CRITICAL: Forbidden Functions in R/

These functions should NEVER appear in your package's R/ code:

NEVER Use library() or require()

Why: These modify the user's search path and create dependencies on load order.

r
# WRONG - DO NOT DO THIS:
my_function <- function(x) {
  library(dplyr)
  x %>% filter(value > 0)
}

# RIGHT - Use explicit namespace:
my_function <- function(x) {
  dplyr::filter(x, value > 0)
}

# ALSO RIGHT - Import in NAMESPACE via roxygen2:
#' @importFrom dplyr filter
my_function <- function(x) {
  filter(x, value > 0)
}

Exception: require() is acceptable for Suggests packages, but use requireNamespace() instead:

r
# ACCEPTABLE but not ideal:
if (require("ggplot2")) {
  # code using ggplot2
}

# BETTER:
if (requireNamespace("ggplot2", quietly = TRUE)) {
  # code using ggplot2
}

# BEST - with helpful error message:
check_suggested <- function(pkg) {
  if (!requireNamespace(pkg, quietly = TRUE)) {
    stop(
      "Package '", pkg, "' required but not installed.\n",
      "Install with: install.packages('", pkg, "')",
      call. = FALSE
    )
  }
}

NEVER Use source()

Why: Package code is loaded via the namespace mechanism, not sourcing.

r
# WRONG:
source("R/utils.R")

# RIGHT:
# Just define functions in R/ files. They're automatically loaded.
# If you need execution order, use alphabetical naming or .onLoad()

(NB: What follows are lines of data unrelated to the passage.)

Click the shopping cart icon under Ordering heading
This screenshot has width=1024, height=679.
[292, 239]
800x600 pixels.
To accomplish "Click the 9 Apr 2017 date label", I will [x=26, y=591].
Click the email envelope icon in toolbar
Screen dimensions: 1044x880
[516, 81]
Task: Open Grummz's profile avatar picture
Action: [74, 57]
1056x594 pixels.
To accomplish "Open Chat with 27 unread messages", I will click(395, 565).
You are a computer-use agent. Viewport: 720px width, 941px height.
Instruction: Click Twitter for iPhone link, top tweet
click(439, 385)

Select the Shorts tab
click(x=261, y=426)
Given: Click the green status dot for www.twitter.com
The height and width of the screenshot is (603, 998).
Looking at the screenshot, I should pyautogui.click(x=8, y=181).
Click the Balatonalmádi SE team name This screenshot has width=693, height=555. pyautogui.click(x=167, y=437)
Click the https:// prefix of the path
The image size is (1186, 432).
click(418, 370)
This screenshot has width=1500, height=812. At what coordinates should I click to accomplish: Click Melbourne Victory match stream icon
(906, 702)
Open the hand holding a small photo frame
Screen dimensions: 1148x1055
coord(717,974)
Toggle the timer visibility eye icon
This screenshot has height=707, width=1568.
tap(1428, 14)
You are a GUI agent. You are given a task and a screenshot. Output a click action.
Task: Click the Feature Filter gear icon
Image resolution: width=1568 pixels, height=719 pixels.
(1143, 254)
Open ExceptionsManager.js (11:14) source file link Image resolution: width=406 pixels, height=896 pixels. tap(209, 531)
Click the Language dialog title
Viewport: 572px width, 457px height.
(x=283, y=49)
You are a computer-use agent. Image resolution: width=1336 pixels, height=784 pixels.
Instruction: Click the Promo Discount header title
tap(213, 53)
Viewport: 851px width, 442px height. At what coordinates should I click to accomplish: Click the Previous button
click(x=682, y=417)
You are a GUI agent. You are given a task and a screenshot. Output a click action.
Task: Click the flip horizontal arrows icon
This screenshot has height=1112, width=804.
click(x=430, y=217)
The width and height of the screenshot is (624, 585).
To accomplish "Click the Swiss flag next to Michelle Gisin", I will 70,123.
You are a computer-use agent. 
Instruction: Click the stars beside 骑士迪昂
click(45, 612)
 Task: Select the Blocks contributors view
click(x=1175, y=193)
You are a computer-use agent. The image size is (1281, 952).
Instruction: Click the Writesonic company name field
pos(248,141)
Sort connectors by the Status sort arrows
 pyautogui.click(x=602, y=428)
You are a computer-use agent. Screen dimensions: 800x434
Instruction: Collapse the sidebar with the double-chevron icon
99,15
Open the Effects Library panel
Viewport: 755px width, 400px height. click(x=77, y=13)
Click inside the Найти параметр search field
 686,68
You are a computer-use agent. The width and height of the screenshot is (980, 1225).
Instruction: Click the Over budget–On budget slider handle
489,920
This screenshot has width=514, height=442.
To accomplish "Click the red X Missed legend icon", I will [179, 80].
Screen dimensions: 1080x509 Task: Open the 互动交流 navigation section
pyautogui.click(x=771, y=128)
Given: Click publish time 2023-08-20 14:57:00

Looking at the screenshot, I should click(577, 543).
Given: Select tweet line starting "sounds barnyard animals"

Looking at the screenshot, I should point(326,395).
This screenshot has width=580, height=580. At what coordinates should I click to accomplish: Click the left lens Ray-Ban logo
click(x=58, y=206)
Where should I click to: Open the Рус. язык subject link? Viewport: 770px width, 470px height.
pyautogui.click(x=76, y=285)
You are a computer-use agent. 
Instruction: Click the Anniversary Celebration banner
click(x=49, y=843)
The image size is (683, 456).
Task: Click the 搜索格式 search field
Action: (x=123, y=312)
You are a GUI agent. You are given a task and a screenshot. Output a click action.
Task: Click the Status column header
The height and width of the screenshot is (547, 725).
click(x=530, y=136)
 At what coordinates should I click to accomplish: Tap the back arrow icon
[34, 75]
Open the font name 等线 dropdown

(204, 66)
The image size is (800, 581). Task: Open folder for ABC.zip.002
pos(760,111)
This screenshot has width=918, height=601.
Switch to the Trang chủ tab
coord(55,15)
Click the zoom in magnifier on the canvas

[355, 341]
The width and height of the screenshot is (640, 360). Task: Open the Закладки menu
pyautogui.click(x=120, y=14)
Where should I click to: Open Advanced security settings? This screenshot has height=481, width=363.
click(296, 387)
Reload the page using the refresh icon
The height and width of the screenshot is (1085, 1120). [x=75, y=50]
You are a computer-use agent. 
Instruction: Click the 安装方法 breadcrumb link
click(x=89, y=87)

NEVER Use ::: (Triple Colon)

Why: Accessing internal functions from other packages is fragile and violates encapsulation.

r
# WRONG:
result <- dplyr:::some_internal_function(x)

# RIGHT:
# Either:
# 1. The other package should export it
# 2. Copy the code (with attribution) if license permits
# 3. Use a different approach
# 4. Ask the maintainer to export it

Exception: Acceptable in tests to test your own internal functions:

r
# In tests/testthat/test-internal.R:
test_that("internal function works", {
  expect_equal(mypackage:::.internal_function(5), 10)
})

Namespace Management

Default Pattern: pkg::fun()

For packages listed in Imports:, use explicit namespace references:

r
#' @param x A data frame
my_function <- function(x) {
  # Explicit namespace - always works
  dplyr::mutate(x, new_col = value * 2)
}

Advantages:

  • Clear where functions come from
  • No NAMESPACE imports needed for simple usage
  • Easier to understand code provenance

Import Pattern: @importFrom

For heavily-used functions, import to your namespace:

r
#' @importFrom dplyr filter mutate select
#' @importFrom rlang .data
my_function <- function(x) {
  x %>%
    filter(.data$value > 0) %>%
    mutate(doubled = .data$value * 2) %>%
    select(.data$id, .data$doubled)
}

When to import:

  • Functions used in many places (reduces typing)
  • Infix operators (%>%, %||%, :=)
  • Functions from your package's core dependencies
  • Performance-critical code (tiny speedup from avoiding :::)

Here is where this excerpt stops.